What I eventually realized is that the vector representations only really work in the case where an averaging operation would get the right answer anyways. For example, woman-man+boy= girl, but you can also get that through (woman+boy)/2=girl. (or even woman+boy=girl) In my experimentation I have yet to see a case where the subtraction aspect is actually necessary to recover the relationship. This would indicate that the vectors are only capturing similarity between words, and not and not any second order relationships between them as is commonly claimed.
Honestly, I wish I could discuss this directly with someone doing research in this area, because it seems to me that the vector representations really aren't capturing relationships in the way they're touted.

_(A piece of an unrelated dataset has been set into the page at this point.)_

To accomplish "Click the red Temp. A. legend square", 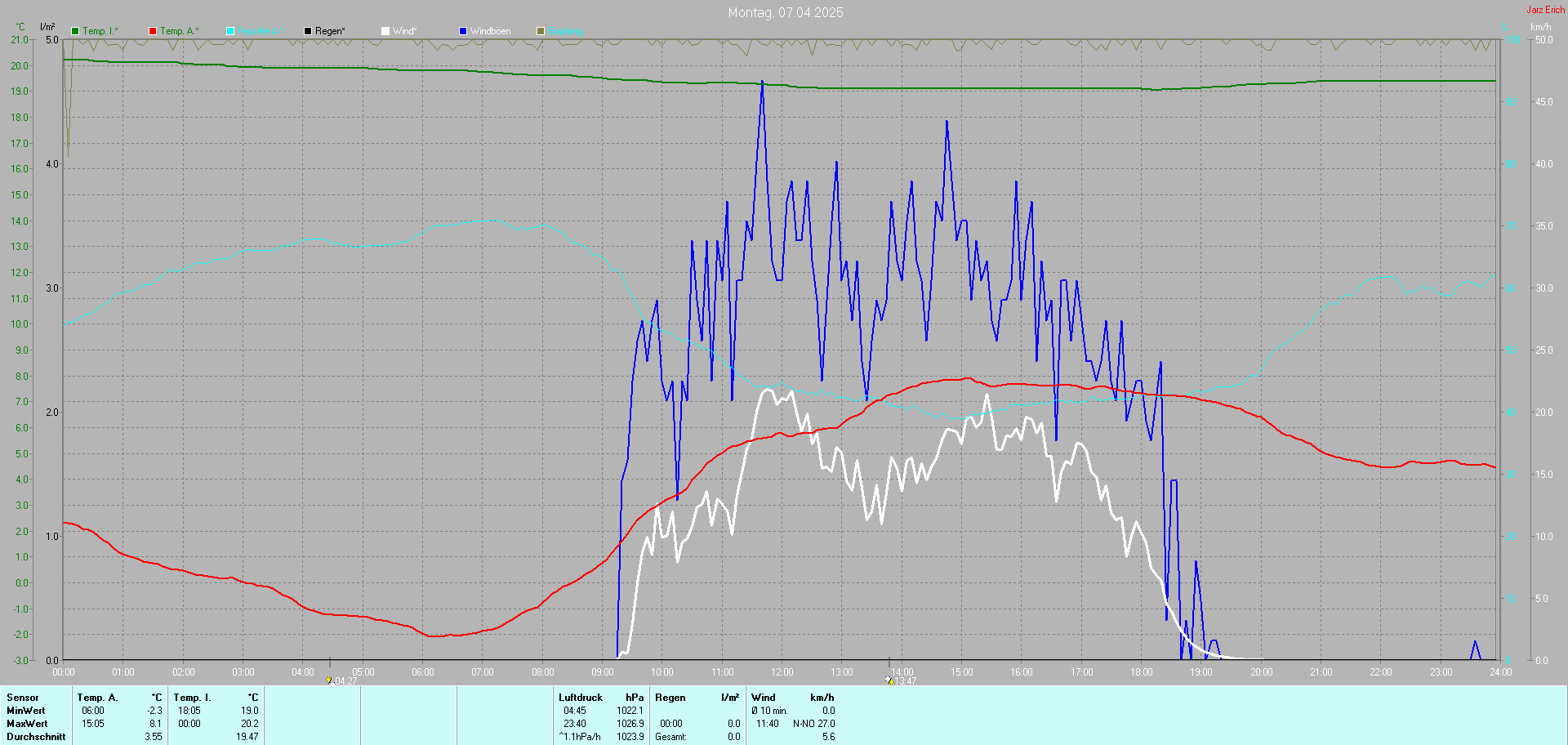I will [x=153, y=31].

I think it's an interesting possibility, and I haven't seen it addressed in any of the literature I've read.
EDIT: On further investigation, it looks like the google news vectors maybe just aren't that good? I wasn't able reproduce hardly any of the analogy examples given in the table "Relationship pairs in a word embedding." from the OP.
The maths works when you are acting along the same vector(s), so things like king:male ~= queen:king work. In that example you are doing maths along the 'gender vector'.
In you water/boat/plane example I'm not sure what you are expecting. It seems unlikely that there is a 'planeiness' vector one can move along to find concepts like that.
From memory the default word2vec implementation and data gives you ~500 dimensions. I think some of the examples given are failing because of that limitation.
Always excellent content from Christopher Olah. So few people do such a clear job of explaining these concepts -- this is technical writing done right.
Because neuroscience is not yet very informative about what will work well or efficiently. Reading the words "neural network" and thinking it has anything to do with the brain is a mistake.